Continuous glucose monitors (CGM) and beyond: A dialogue

Table of Contents

What are continuous glucose monitors good for? More broadly, what are continuous measures of physiology (CxM) good for?

Similar to Elliot and I’s dialogue, this post has an unconventional format. It’s both a synthesis of Willy’s, Eryney’s, and my opinions on continuous monitoring combined with a debate in places where we disagree. To try and make it clear which views are coming from each person, we’ve annotated sections that come from a subset of us rather than all of us with e.g. “Stephen’s views” or “Willy’s dissent”.

CGMs #

First, a brief explanation of continuous glucose monitors (CGMs). CGMs are devices designed to supplement or replace the frequent blood sugar checks (done with a fingerstick device) that diabetics must perform several times daily. An even briefer primer on diabetes, of which there are two types:

type 1 diabetes is effectively “insulin deficiency”, caused by autoimmune destruction of beta islet cells in the pancreas;
type 2 diabetes is “insulin resistance” +/- varying degrees of insulin deficiency.

The former must always supplement with insulin (“exogenous insulin”) to control their blood sugar and prevent ketoacidosis, since they don’t produce enough insulin; the latter, depending on many factors, can often avoid insulin use. Insulin use requires frequent, painful checking of blood sugar levels, a large source of inconvenience for diabetics.
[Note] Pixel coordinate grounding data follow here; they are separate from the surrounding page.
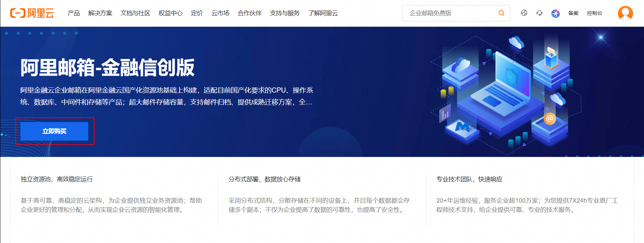Click the headset customer service icon
The width and height of the screenshot is (644, 243).
539,13
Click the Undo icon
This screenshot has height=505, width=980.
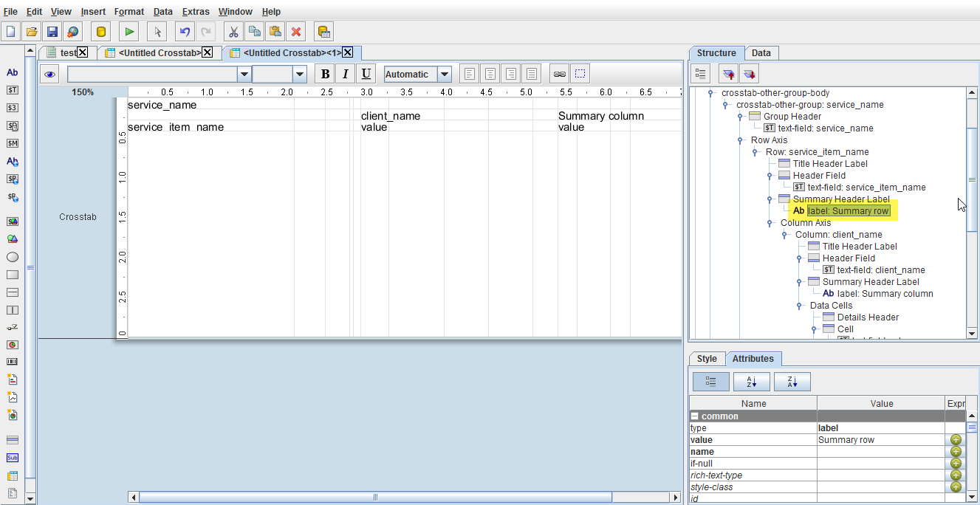click(x=183, y=31)
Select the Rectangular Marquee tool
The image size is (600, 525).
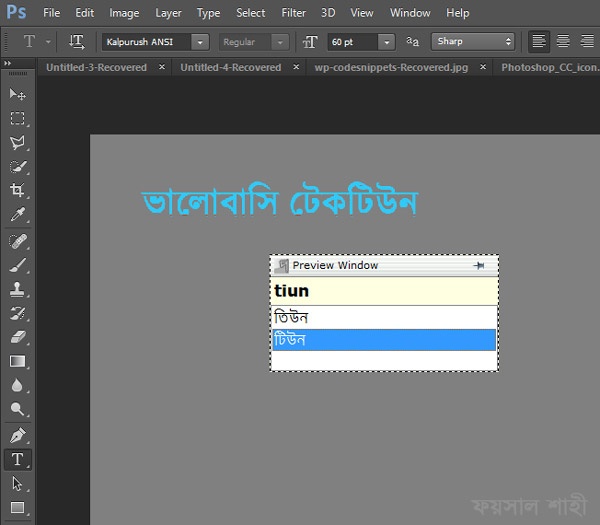tap(17, 118)
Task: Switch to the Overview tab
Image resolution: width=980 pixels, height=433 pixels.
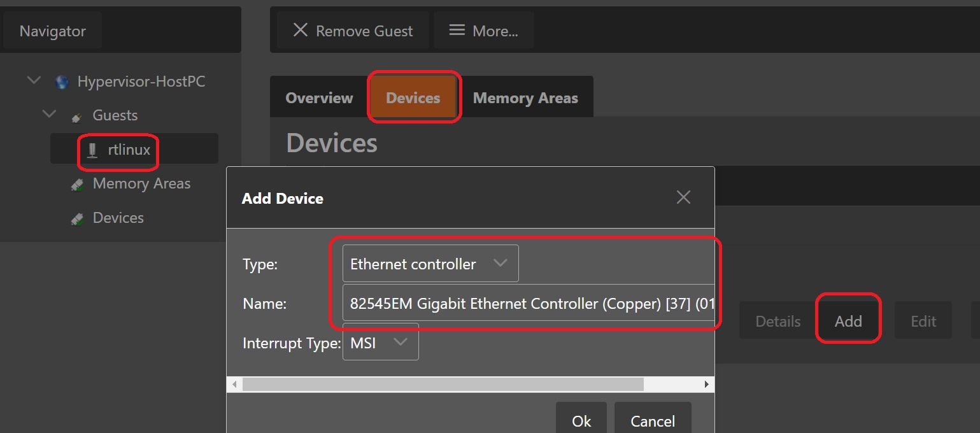Action: click(319, 98)
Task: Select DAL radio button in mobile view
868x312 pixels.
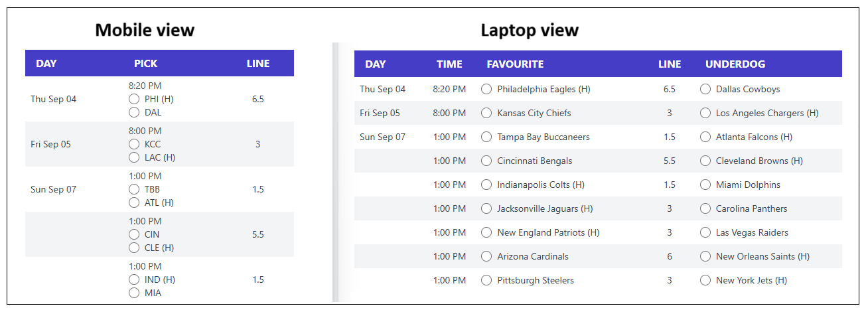Action: (x=134, y=112)
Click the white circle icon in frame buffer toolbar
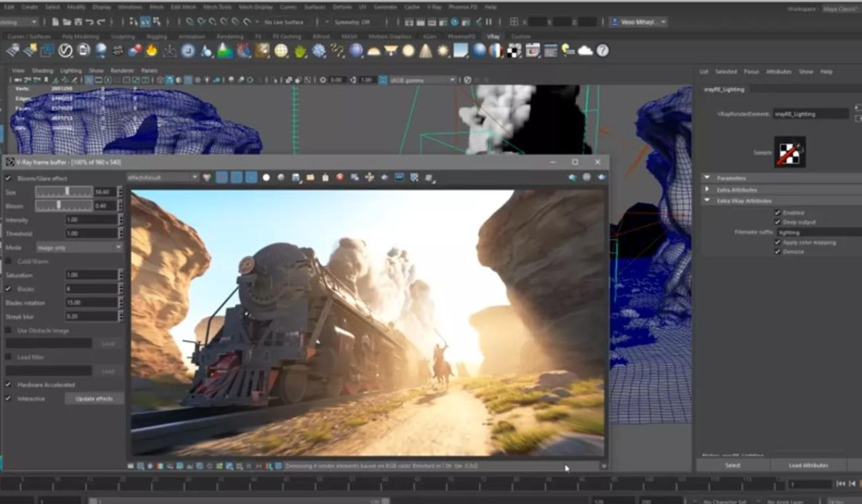Image resolution: width=862 pixels, height=504 pixels. coord(266,178)
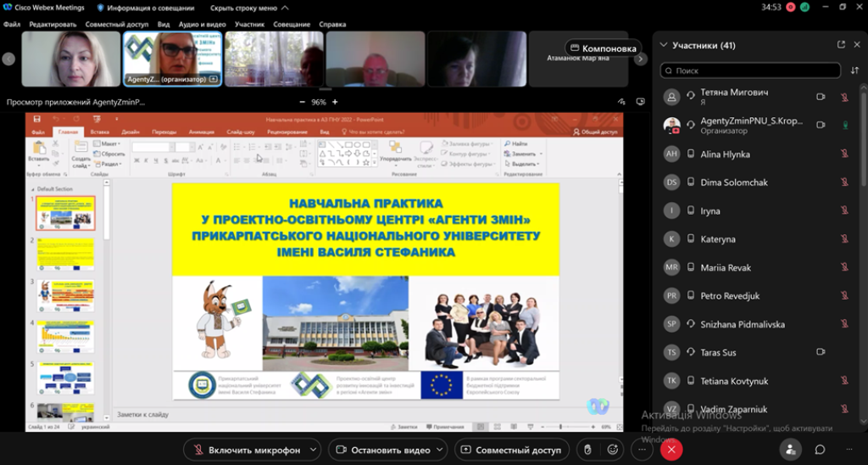Screen dimensions: 868x465
Task: Open the chat bubble panel icon
Action: click(820, 450)
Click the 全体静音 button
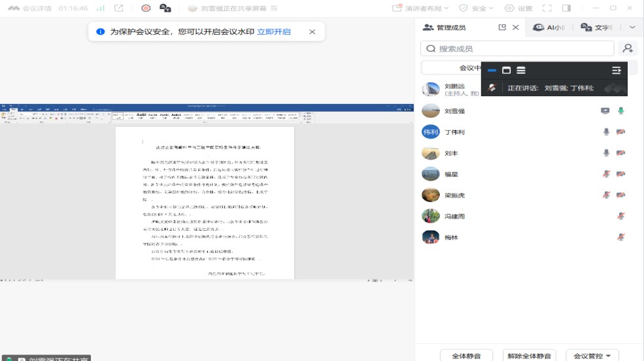The width and height of the screenshot is (644, 361). (x=466, y=356)
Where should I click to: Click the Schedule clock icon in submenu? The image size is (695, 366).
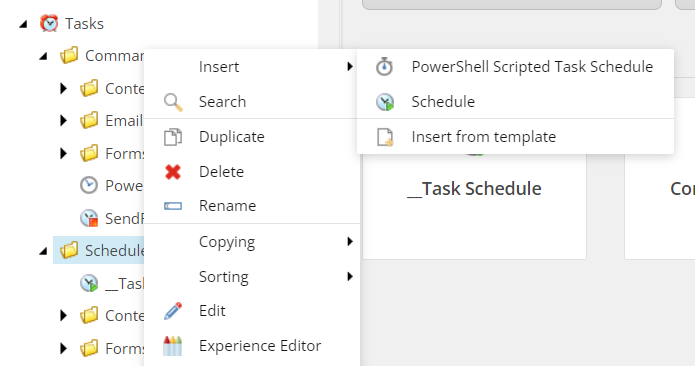[385, 102]
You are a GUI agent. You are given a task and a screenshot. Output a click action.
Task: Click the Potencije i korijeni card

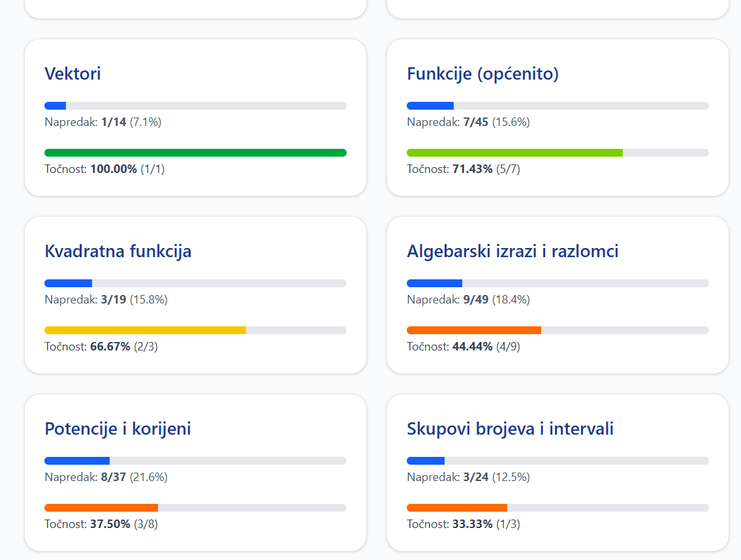pyautogui.click(x=195, y=472)
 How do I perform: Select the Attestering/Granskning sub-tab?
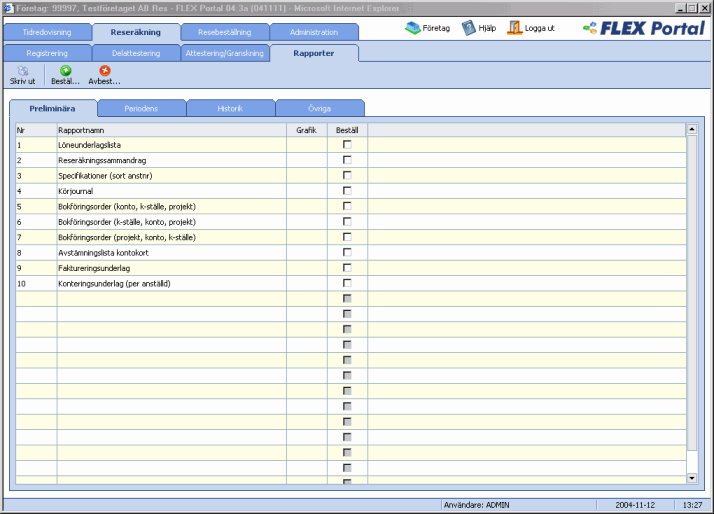coord(224,52)
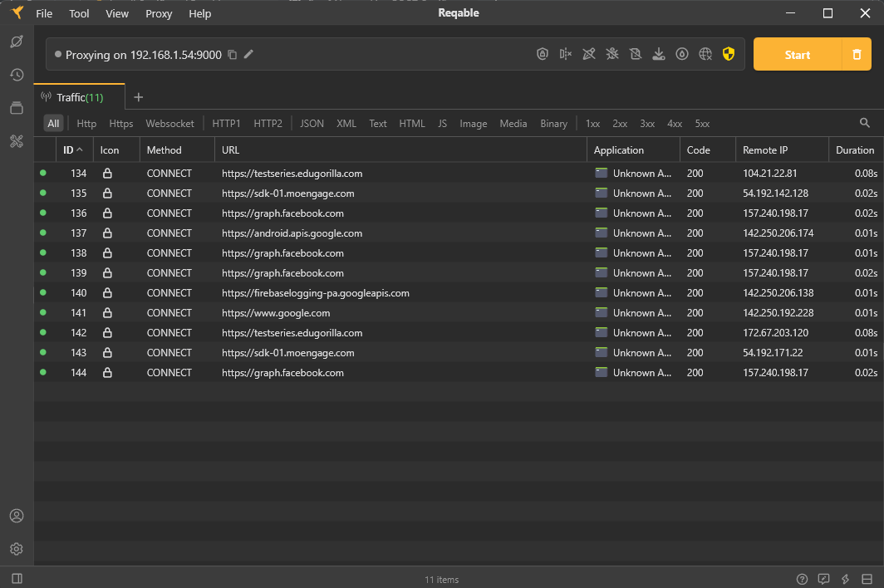Click the search icon in the filter bar
This screenshot has width=884, height=588.
point(864,122)
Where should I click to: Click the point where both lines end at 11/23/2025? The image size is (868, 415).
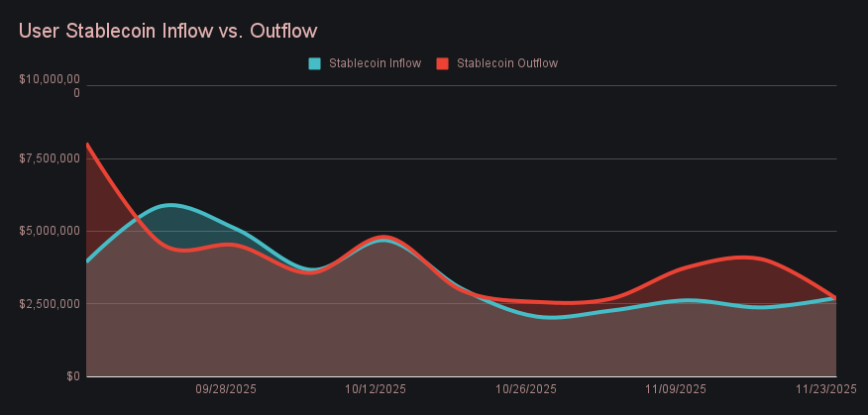[835, 297]
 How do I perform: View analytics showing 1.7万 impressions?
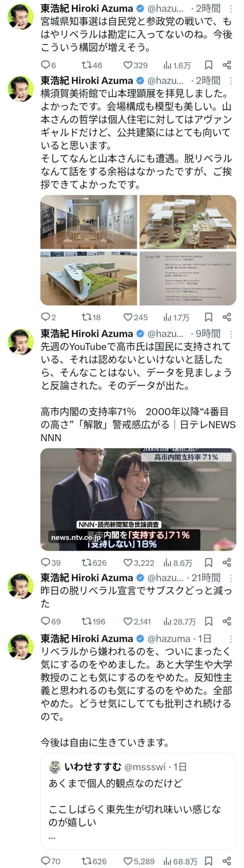[x=176, y=317]
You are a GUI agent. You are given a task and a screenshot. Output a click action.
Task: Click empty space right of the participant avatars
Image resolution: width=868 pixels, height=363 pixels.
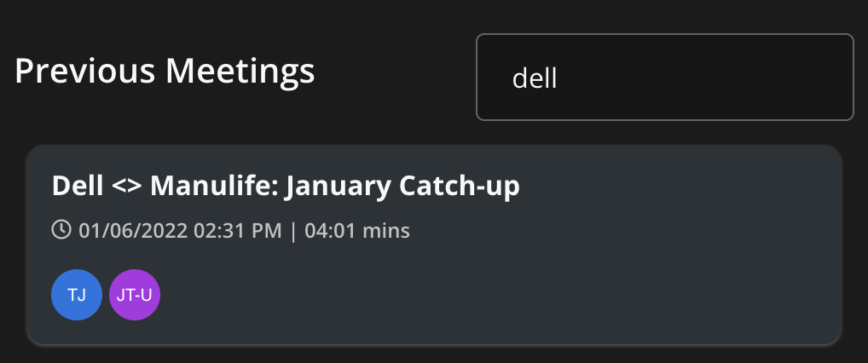[498, 295]

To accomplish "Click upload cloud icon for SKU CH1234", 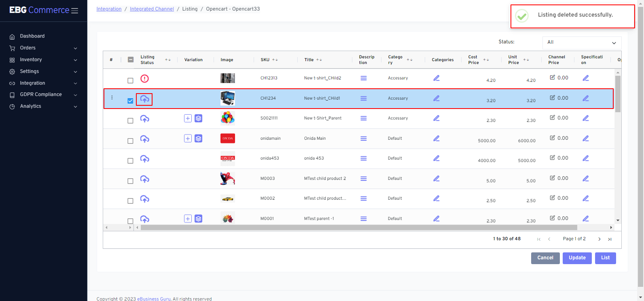I will (x=144, y=99).
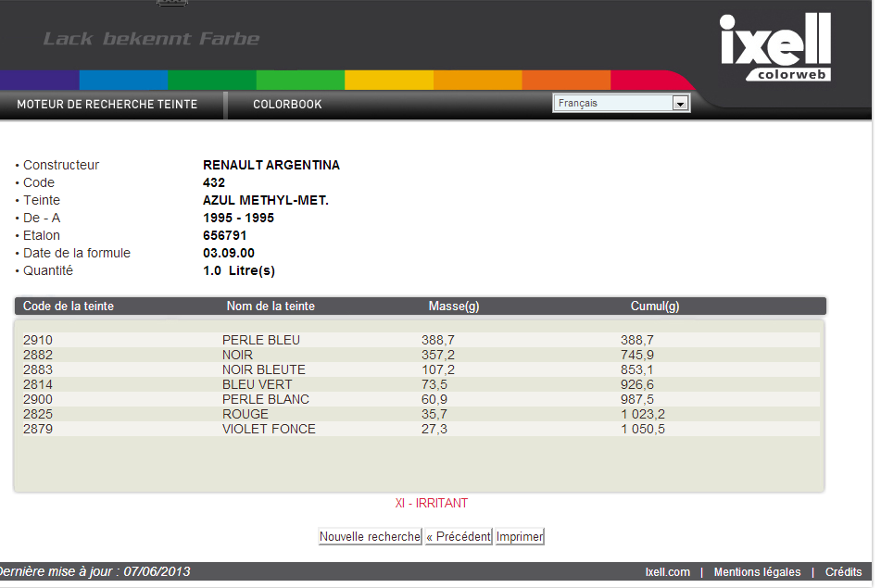The height and width of the screenshot is (588, 881).
Task: Click the Cumul(g) column header
Action: 654,307
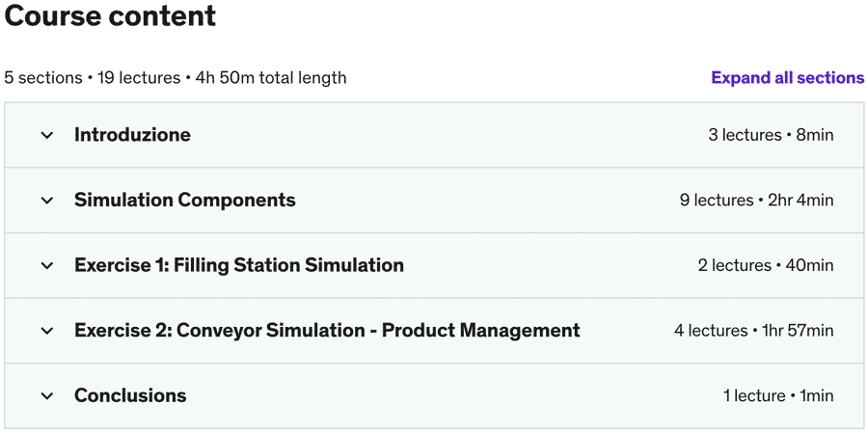Click the chevron beside Exercise 2 Conveyor Simulation
Image resolution: width=868 pixels, height=433 pixels.
pyautogui.click(x=47, y=331)
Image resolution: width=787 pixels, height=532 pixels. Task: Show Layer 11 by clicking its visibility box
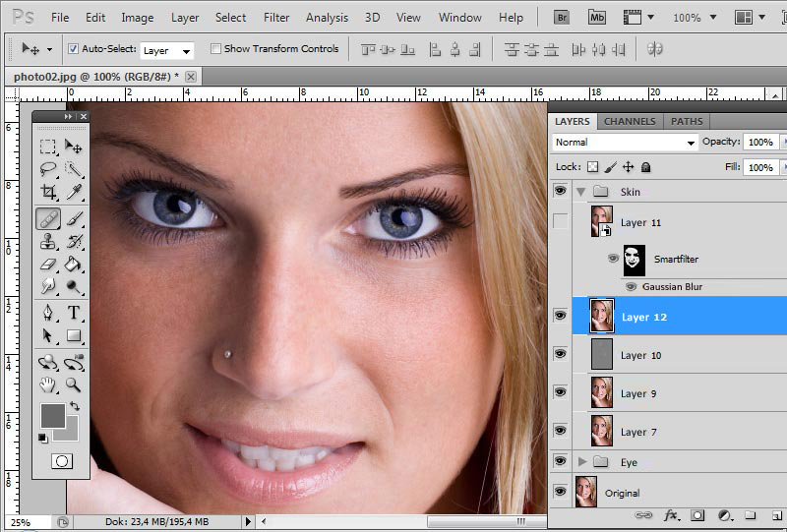click(561, 222)
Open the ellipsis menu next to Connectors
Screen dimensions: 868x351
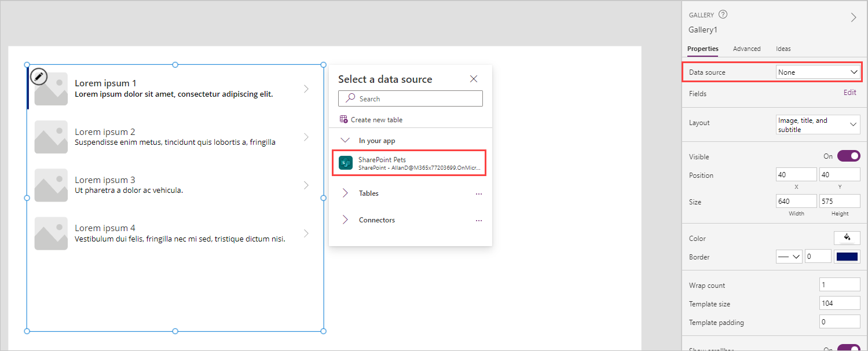[478, 220]
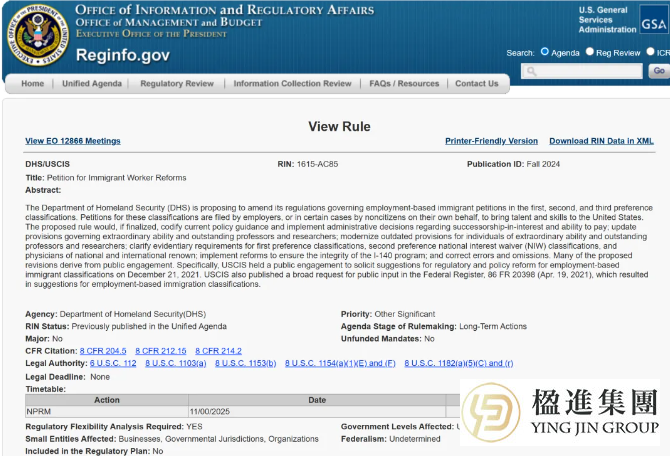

The TL;DR on CGMs from a medical perspective is that they are useful for type 1 diabetics, and appear to allow for a lower average blood sugar level (usually measured through A1C) while avoiding dangerously low blood sugar levels (hypoglycemia). Lower A1C, all else equal, tends to predict lower long-term complications of diabetes, subject to many caveats– for example, patients with low remaining life expectancy, like elderly patients or those with multiple comorbidities, are not advised to aim for low A1C, since the cost of getting there (higher rates of adverse effects like fainting from hypoglycemia) is higher, while the benefit is unlikely to be realized.

Source (Fig. 6.2)

For type 2 diabetics, there is debate over whether there is any benefit of using CGMs, and many payers (government, insurance companies) place significant documentation barriers to obtaining them (ctrl + f CMS’s policy “to be eligible for coverage..”), especially given their non-trivial cost.

Willy’s view: Enter CGMs for non-diabetics. Tracing this idea to its inception is difficult, but the most visible CGM company in this space is Levels. Why does Levels believe that non-diabetics will benefit from CGMs? Their “master plan” blog post appears to hinge on behavioral change as the key, but also mixes in the possibility that better glucose control in non-diabetics has some impact as well:

Levels helps you see how food affects your health…there hasn’t been a way to quantify how your diet affects you…In the same way that everyone knows to get eight hours of sleep, and how Fitbit convinced people that walking 10,000 steps is a good target for exercise, we will show people that maintaining a flat glucose curve is optimal for lifestyle and long-term metabolic health….We all know that eating a box of donuts is bad for us in a general, ill-defined sense, but without an immediate consequence like pain or death, it’s hard to feel compelled to overcome the powerful rewards of smell, texture, and taste.

By quantifying the consequence of a choice in real-time, we can effectively close the loop on diet, connecting a specific action to the nature and degree of the reaction, and allowing us to continuously improve our choices.

In another blog post, they elaborate the argument on better glucose control more:

Frequent glucose spikes have also been linked to inflammation, blood vessel damage, weight gain, and other changes that predict poor long-term health. And though absolute glucose levels matter, studies show that large spikes and dips in blood sugar can damage tissues more than high but stable numbers. Based on this research, we believe that glucose stability is critical to improving metabolic health.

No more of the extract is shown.